Existe una visión —antes oficial y hoy nostálgica— y una falsa memoria sobre la Guerra Civil y la dictadura de Franco que tienden a infravalorar, o a relativizar, los procesos de violencia política desarrollados durante ambas, con el objetivo de no considerar la represión franquista como el basamento de la larga duración del régimen dictatorial.
Esa ha sido una percepción, heredera de la propaganda franquista, que ha llegado no intacta, pero sí con considerable salud, hasta nuestros días: la de una violencia proporcionada, correlativa a la violencia revolucionaria. La de una violencia, en definitiva, necesaria, sanadora y justificada.
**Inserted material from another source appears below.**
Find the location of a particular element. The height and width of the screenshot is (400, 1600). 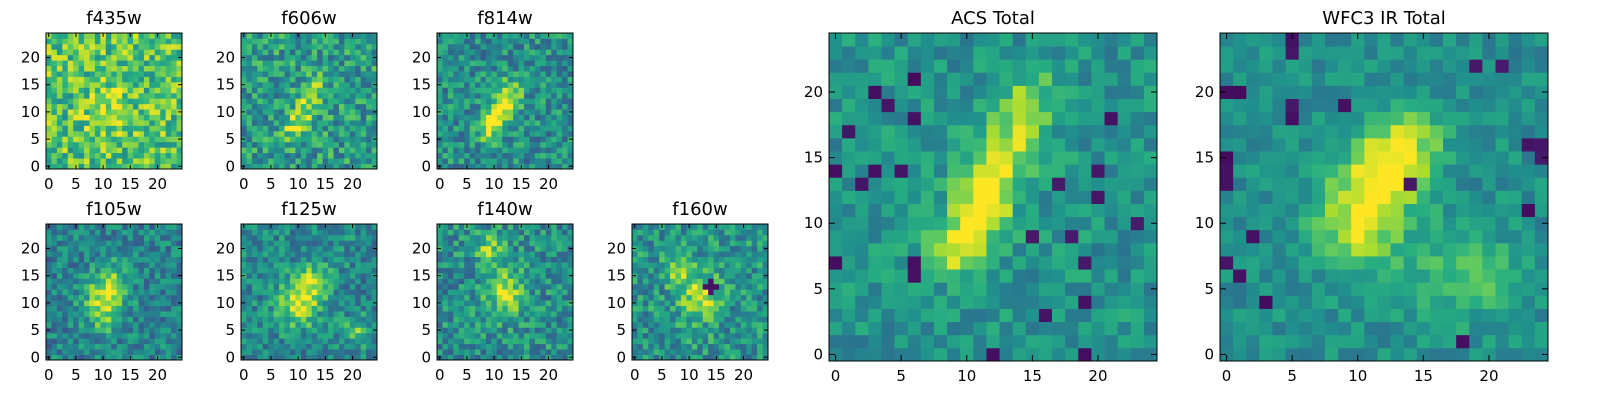

panel-title: f606w is located at coordinates (308, 18).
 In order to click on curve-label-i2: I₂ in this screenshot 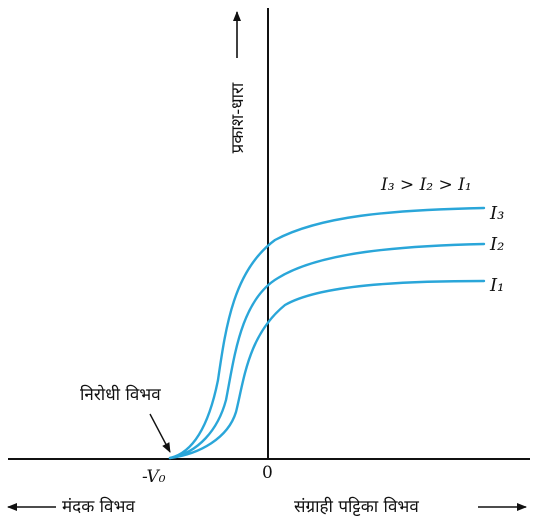, I will do `click(496, 244)`.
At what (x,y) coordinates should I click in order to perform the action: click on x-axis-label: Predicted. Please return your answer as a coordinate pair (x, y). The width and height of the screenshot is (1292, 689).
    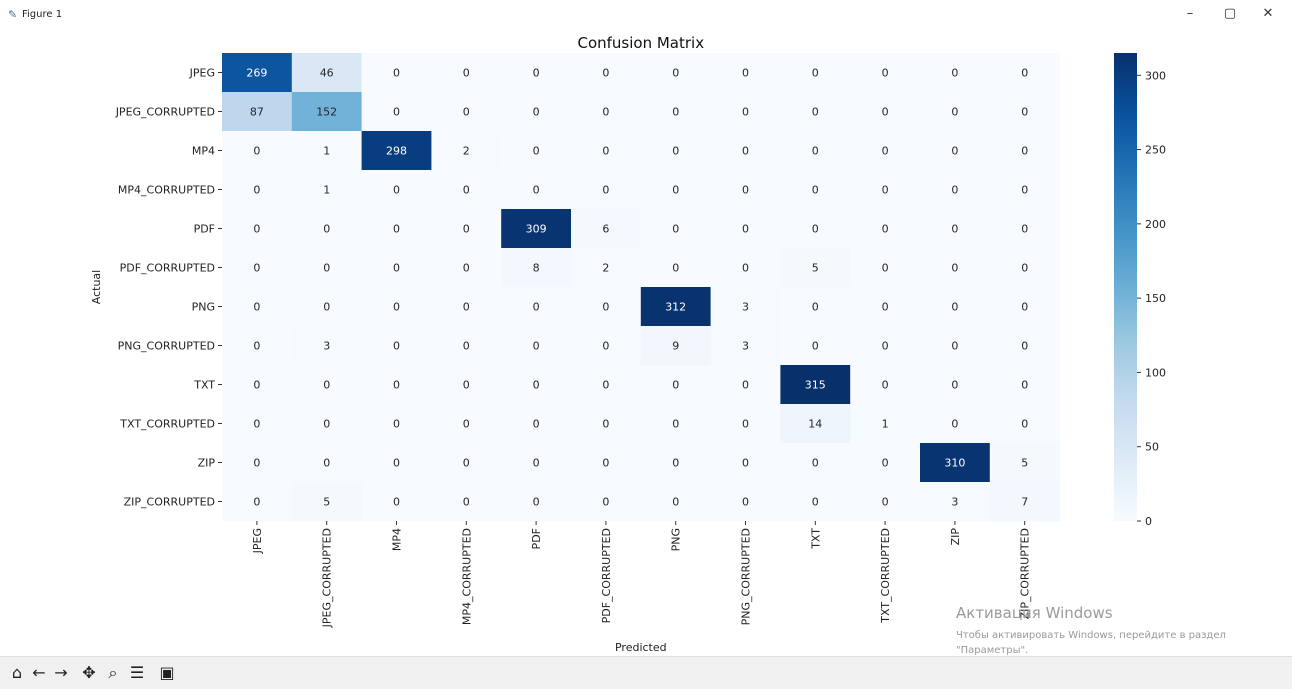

Una violencia que, gracias a la bendición eclesiástica que recibió durante la Guerra Civil, no sería cruel y desproporcionada, sino un elemento más de la definitiva lucha entre el Bien y el Mal, entre la ciudad de dios y los sin dios, la antiEspaña.
Pero de proporcionada, puntual o limitada, la violencia franquista tuvo más bien poco. De hecho, la violencia fue un elemento consustancial a la dictadura.
Hoy es ya imposible pensar en ella sin situar en el primer plano del análisis sus 30.000 desaparecidos, los 150.000 fusilados por causas políticas, el medio millón de internos en campos de concentración, los miles de prisioneros de guerra y presos políticos empleados como mano de obra forzosa para trabajos de reconstrucción y obras públicas, las decenas de miles de personas empujadas al exilio, la absurda y desbordada constelación carcelaria de la posguerra española —con un mínimo de 300.000 internos— o la vergonzante represión de género desarrollada por la dictadura que, más allá de la reclusión de la mujer en el espacio privado, llegó a extremos de crueldad cuales el rapto, el robo de niñas y niños en las cárceles femeninas.
Los campos de concentración no se crearon en 1937, como se ha afirmado de manera errónea. Los campos franquistas fueron la respuesta militar e intendente de los mandos facciosos al problema de la acumulación de disidentes, presos y prisioneros de toda índole, en las retaguardias y provenientes de los frentes de guerra. De ellos hay noticias en 1936, sin regulación alguna ni institucionalización, pero con igual naturaleza que los campos posteriores. Lo que ocurrió en 1937 es que se institucionalizaron estos campos de concentración (y los batallones de trabajo) bajo un mando (el del coronel-inspector Luis de Martín de Pinillos) y con unos objetivos concretos. Ello obedecía a la imperiosa necesidad de controlar férreamente la creciente masa de prisioneros republicanos que los continuos avances del Ejército proporcionaban. Se crearon más de 180 campos (104 de ellos, estables) donde a los prisioneros de guerra se les internaba, reeducaba, torturaba, aniquilaba ideológicamente y preparaba para formar parte de la enorme legión de esclavos que construyeron y reconstruyeron infraestructuras estatales, como parte del castigo que debían pagar a la “verdadera” España.
Casi medio millón de prisioneros de guerra republicanos pasaron por los campos, auténticos laboratorios de la Nueva España en los que las autoridades sublevadas (principalmente militares y eclesiásticas, aunque también civiles) les sometían a procesos de clasificación y reeducación política, recatolización, depuración, humillación y, finalmente, de reutilización en trabajos forzosos.Como diría en 1941 Isidro Castellón, director de la cárcel Modelo de Barcelona, ellos eran la «diezmillonésima parte de una mierda».
De entre los campos de concentración más conocidos en la España de Franco se puede nombrar los siguientes: “Hotel Cemento”, Cervera (Lérida); Campo de Santa Ana, Astorga (León); Miranda de Ebro (Burgos); Campo de Santoña (Santander); San Gregorio (Zaragoza); Campo de Albatera (Alicante); Seminario de Belchite (Zaragoza); Campo de Moncófar (Valencia); “Cortijo de Cáceres” (Murcia); Campo de Formentera (Baleares); San Marcos (León); Campo de Valdenoceda (Burgos), para las Brigadas Internacionales; Monasterio de Irache (Navarra)... En Andalucía, fueron tristemente famosos los de “La Rinconada” (Sevilla), Los Merinales en Dos Hermanas (Sevilla), La Corchuela en Dos Hermanas (Sevilla), El Palmar de Troya en Utrera (Sevilla), Ronda (Málaga) o los de la provincia de Cádiz.